Конечно, я был опечален. Я думал, что мое сердце разбито. Но даже на похоронах я не мог бы сказать, что меня мучает больше — смерть бедной мамы или мои кошмарные картины. Я не знал, что мне делать. От моей старой мазни меня тошнило. В живом мире, который мне вдруг открылся, она выглядела как разложившаяся падаль, которую забыли зарыть. А новый мир не давался мне в руки. Я не мог ухватить его, этот трепещущий свет, эту парящую паутину красок. Неконкретные, неземные краски, ощущения души, деву-видение.
И плоть ее — то плоть огня,
Кипяще злато и жемчуг,
И чтоб ее запеленать,
Он протянуть не смеет рук.
Она идет к тому, кто люб,
Ей все равно — красив, урод.
И вскоре гонят Старика,
Как попрошайку от ворот.
Я настиг ее примерно года через четыре. Во всяком случае, я начисто избавился от величественного стиля, от старой веры. Пришел к чистому ощущению, без единой мысли в голове. Птица небесная. Арфа под ветром. Многое из моей мазни было даже недурно.
И меня покупали. В те годы я заработал больше, чем за всю свою жизнь. Людям нравится импрессионизм. До сих пор нравится, потому что за ним не кроется мысль. Он ничего не требует от вас... просто приятное ощущение, милая песенка. Смотрится в гостиной. Пирожное к чаю.
Но мне надоели сласти. Я вырос.
И когда мне показали комнату, полную моих кондитерских изделий, меня чуть не вырвало.
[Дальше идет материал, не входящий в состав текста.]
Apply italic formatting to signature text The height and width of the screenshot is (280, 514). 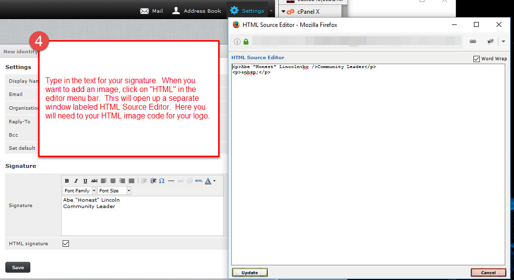[76, 181]
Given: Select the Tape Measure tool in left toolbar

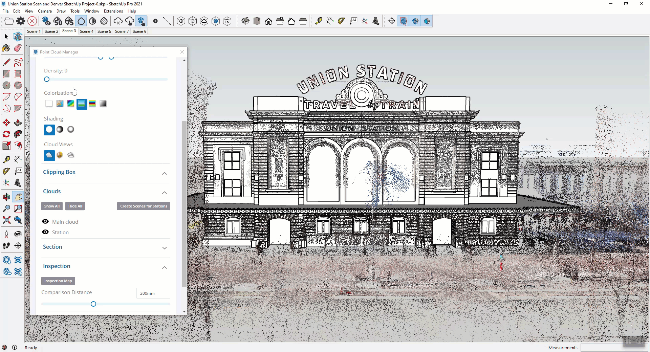Looking at the screenshot, I should coord(6,159).
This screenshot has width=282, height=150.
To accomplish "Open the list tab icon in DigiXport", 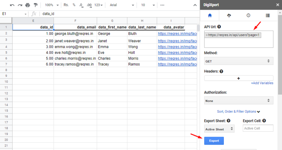I will click(x=268, y=16).
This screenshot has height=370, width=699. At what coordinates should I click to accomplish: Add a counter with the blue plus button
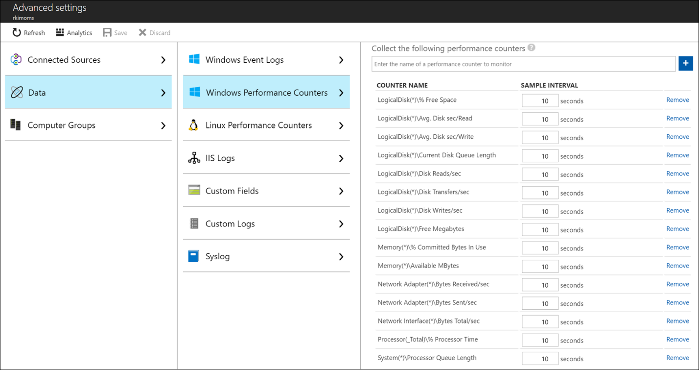pyautogui.click(x=685, y=63)
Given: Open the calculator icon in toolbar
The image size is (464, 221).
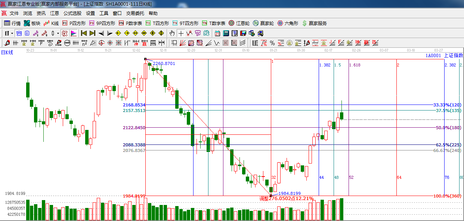Looking at the screenshot, I should (x=226, y=33).
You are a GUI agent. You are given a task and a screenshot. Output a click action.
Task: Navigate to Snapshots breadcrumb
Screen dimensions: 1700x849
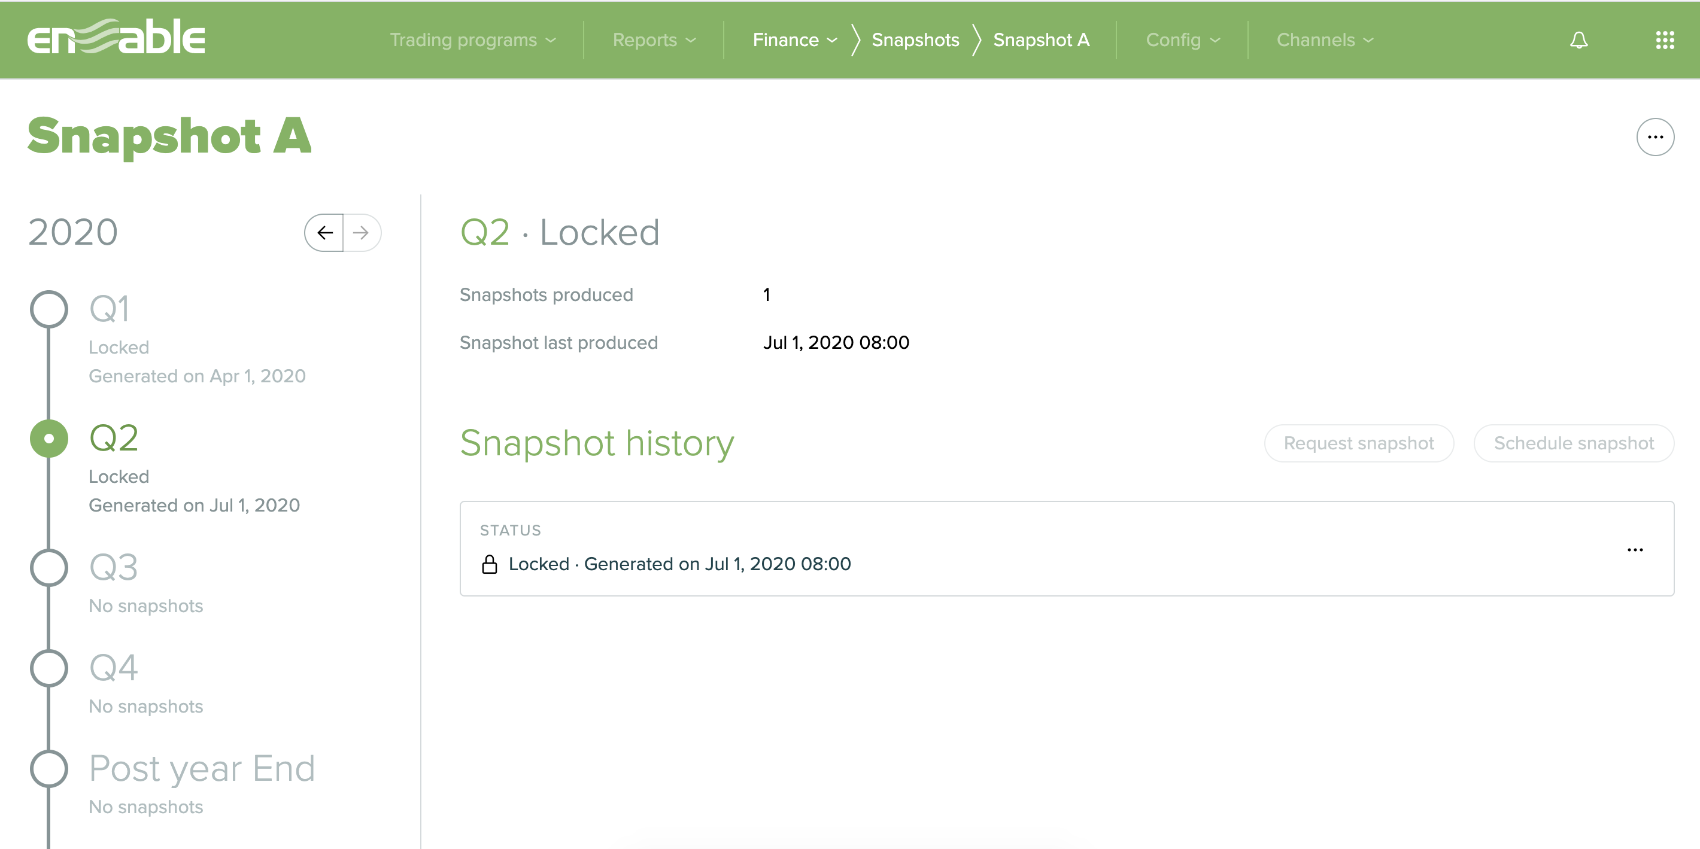(915, 40)
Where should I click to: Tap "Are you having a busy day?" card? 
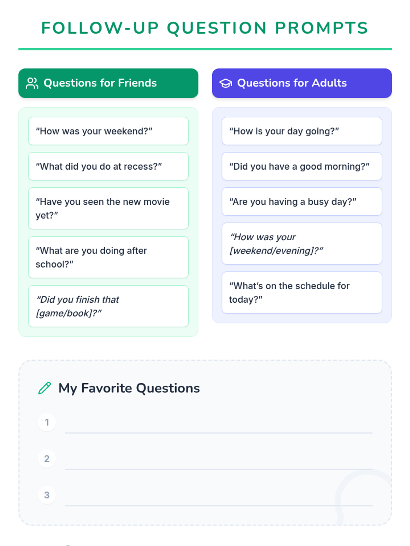[301, 201]
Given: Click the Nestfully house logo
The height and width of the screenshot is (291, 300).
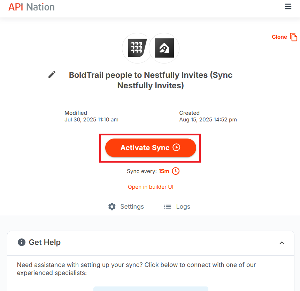Looking at the screenshot, I should click(x=164, y=48).
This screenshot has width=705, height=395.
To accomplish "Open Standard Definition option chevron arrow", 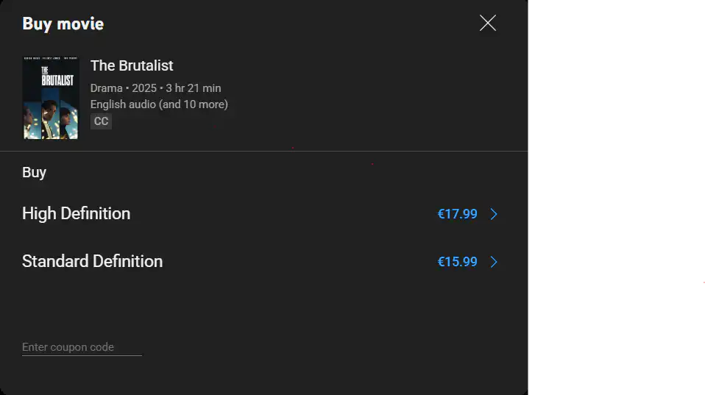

Как дедушку, которого пригласили на чай в детскую. Я просто не мог больше покрывать эклеры глазурью. Мало-помалу я перестал писать. Вместо этого я пустился в споры. Споры, книги и вино; политика, философия и кабак; все, что делают те, кто не может делать ничего другого. Кому дальше ехать некуда. Я дошел до такого состояния, что стал бояться темноты. Да, да, с приближением ночи меня буквально трясло. Я знал, что меня ждет. Пустота, всасывающая мой череп в черную стеклянную бутыль... в полной тишине. И я напивался, чтобы в моем фонаре был хоть какой-нибудь свет.
В чужих домах ища приют,
Он со стенаньем вдаль бредет,
И так живет, согбен и слеп,
Пока он Деву не возьмет.
А затем я начал понемногу делать карандашные наброски, этюды; снял у кого-то с полки Книгу Иова с иллюстрациями Блейка, заглянул в нее и скорей закрыл снова. Словно человек, который скатился с лестницы в погреб и раскроил себе череп, а потом распахнул окно и увидел необъятный простор. Я стал пробовать себя в композиции, делал копии, часами бродил вокруг статуй в Британском музее и размышлял, глядя на торс потрепанной старушки Венеры без рук, без ног, без головы, со щербинками на телесах, стараясь понять, почему этот обрубок кажется куда важнее, чем какая-нибудь красотка буфетчица с золотой челкой или заросший лилиями пруд.
Старик обнять ее спешит,
Чтоб побороть сердечный хлад.
И меркнет хижина пред ним
И чудесами полный сад.
Прощай, импрессионизм, анархизм, нигилизм, дарвинизм и дуракаваляние — дурака скрутил ревматизм. Приветствую тебя, неоклассицизм! Вы скажете, это тогда носилось в воздухе. Было начало века, когда молодые либералы стали отворачиваться от политики laissez faire{15} и искать своего Маркса, наука дала крен в математику, а старые натуралисты оказались на мели в компании бывших людей; им пришлось самим хвалить свой товар, всем остальным он приелся. А я изучал Блейка, и персидские ковры, и рафаэлевские картоны и принялся разрисовывать стены.